## Consegne:
A: Rispondi alle seguenti domande in base al brano.
(i) Chi ha curato la scena dello spettacolo?
(ii) In che cosa si trasforma l'aspide per Cleopatràs?
(iii) Quali elementi si mescolano nella lingua di Testori?
B: Ricopia fedelmente il tratto del brano che va da «Allo stesso modo, la» fino a «passaggio per eccellenza.».

## Brano:

++++++

Allo stesso modo, la scena di Nicolas Bovey è quanto di più diverso da una reggia si possa immaginare: allude progressivamente a uno studio televisivo e a una tomba prima di diventare in concreto un’anonima stanza d’albergo; e risulta del tutto inutile sottolineare, in riferimento alla dimensione del transito scontata da Cleopatràs, che una stanza d’albergo è il luogo di passaggio per eccellenza.
Qui, poi, diventa per di più il luogo dell’estrema fra le invenzioni di Malosti: deposto il sontuoso manto regale, Cleopatràs vi compare indossando una disadorna sottoveste, e per lei, su quel letto disfatto, l’aspide si trasforma nella siringa che le inietta un’overdose.
Adesso, per chiudere, dovrei parlare di Anna Della Rosa. E dico dovrei perché mi riesce davvero difficile. La sua è una delle più intense e folgoranti prove d’attrice a cui mi sia capitato di assistere. E non si tratta solo di tecnica. Non si tratta solo, cioè, della sicurezza con cui rende l’incredibile lingua di Testori (lingua incredibile perché inventata, mescolìo di dialetti padani, latinismi, francesismi, venetismi e semplici «rumori»), ma anche e soprattutto del temperamento, il temperamento che Anna possiede come pochissime delle altre attrici italiane di oggi e che, nella circostanza, le consente di ritrovare – proprio attraverso quella lingua insieme antica e nuovissima, solenne e infantile, sacrale e blasfema – il significante dell’anarchica e intrepida «follia» dell’esistenza.

++++++

## Dati forniti:

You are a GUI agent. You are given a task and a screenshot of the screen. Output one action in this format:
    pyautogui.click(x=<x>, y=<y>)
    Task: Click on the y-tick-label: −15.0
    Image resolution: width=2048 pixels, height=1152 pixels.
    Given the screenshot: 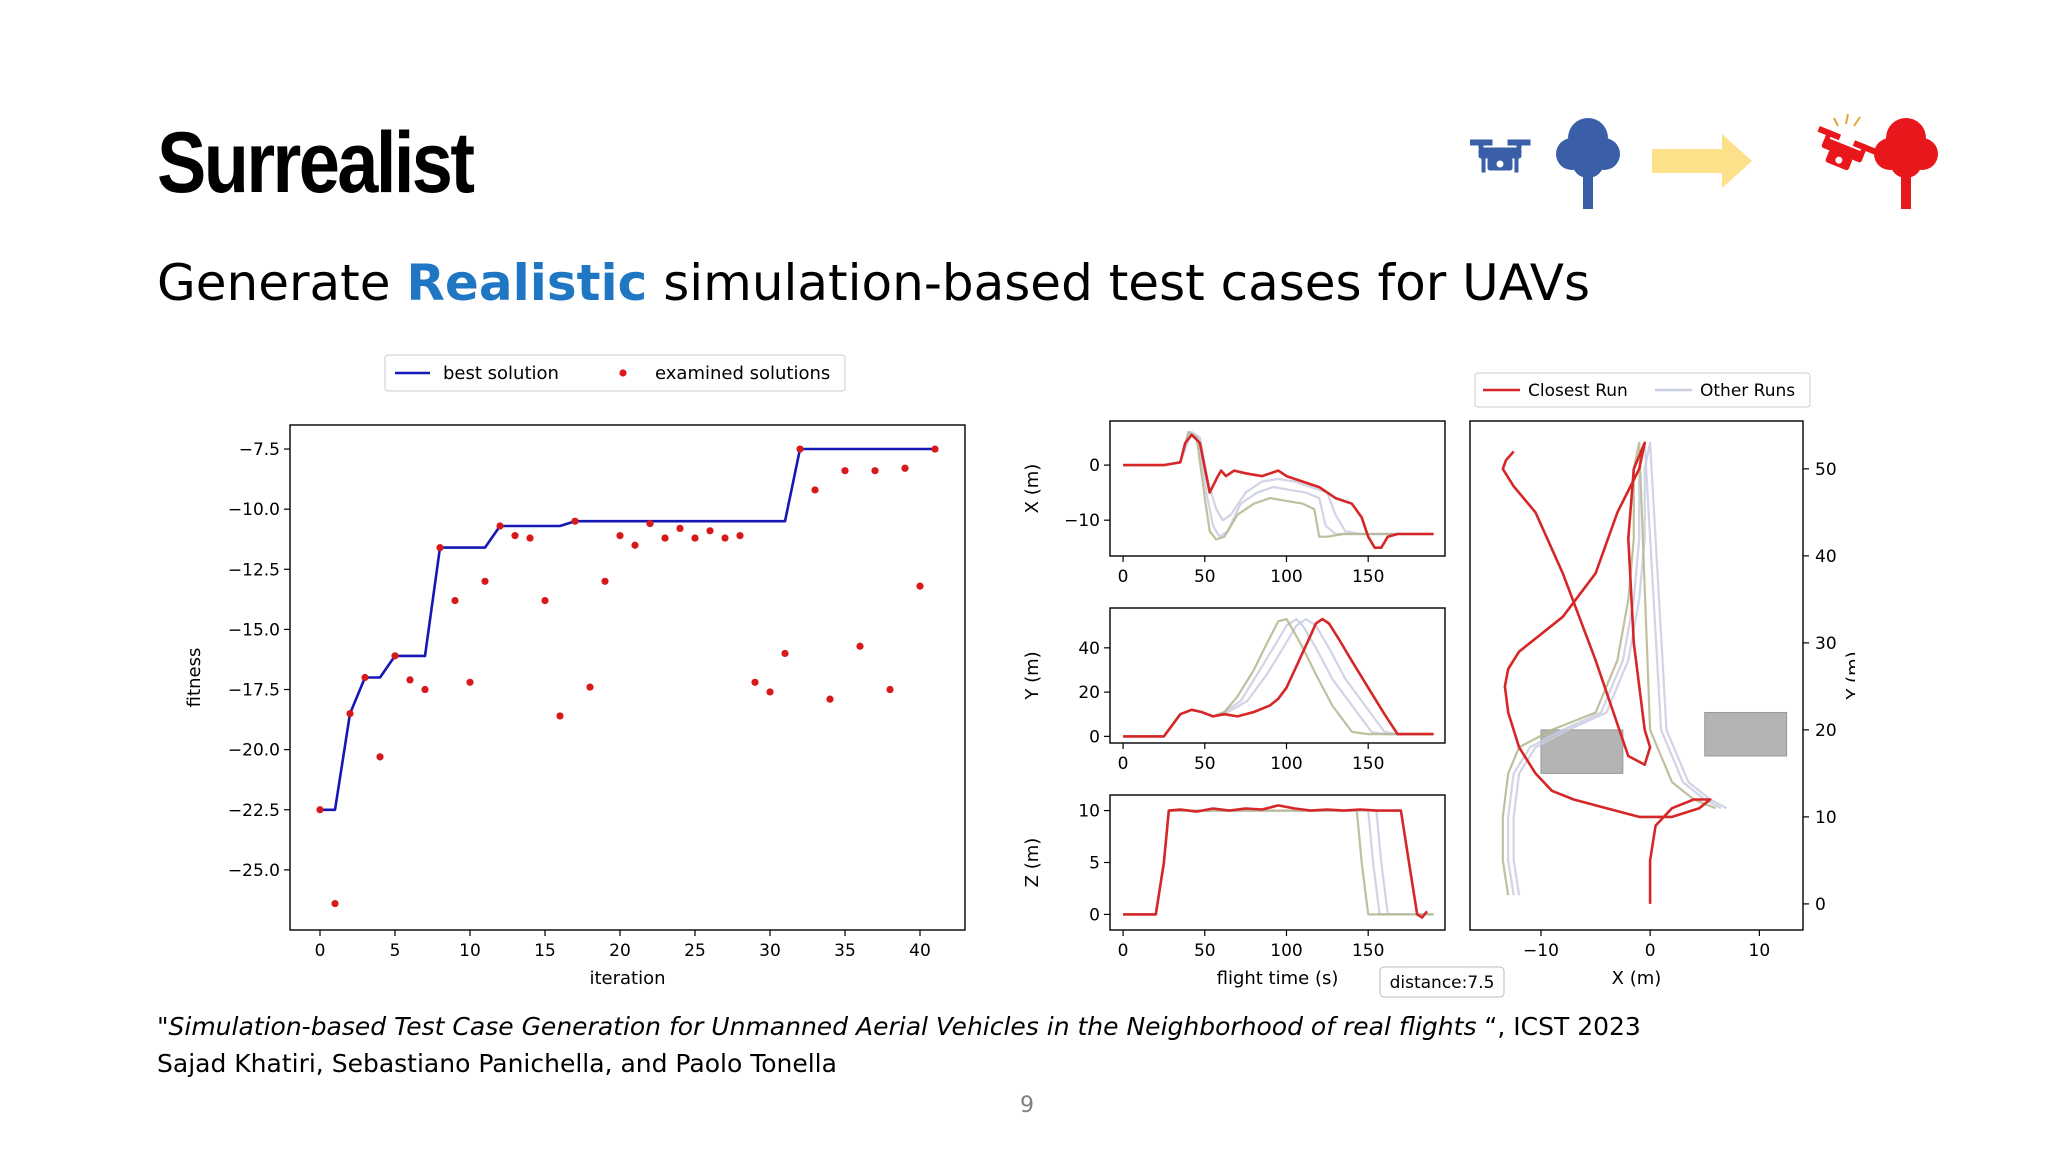 What is the action you would take?
    pyautogui.click(x=254, y=630)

++++++

## Soluzioni:
A:
(i) Nicolas Bovey.
(ii) Nella siringa che le inietta un'overdose.
(iii) Dialetti padani, latinismi, francesismi, venetismi e semplici «rumori».

B:
Allo stesso modo, la scena di Nicolas Bovey è quanto di più diverso da una reggia si possa immaginare: allude progressivamente a uno studio televisivo e a una tomba prima di diventare in concreto un’anonima stanza d’albergo; e risulta del tutto inutile sottolineare, in riferimento alla dimensione del transito scontata da Cleopatràs, che una stanza d’albergo è il luogo di passaggio per eccellenza.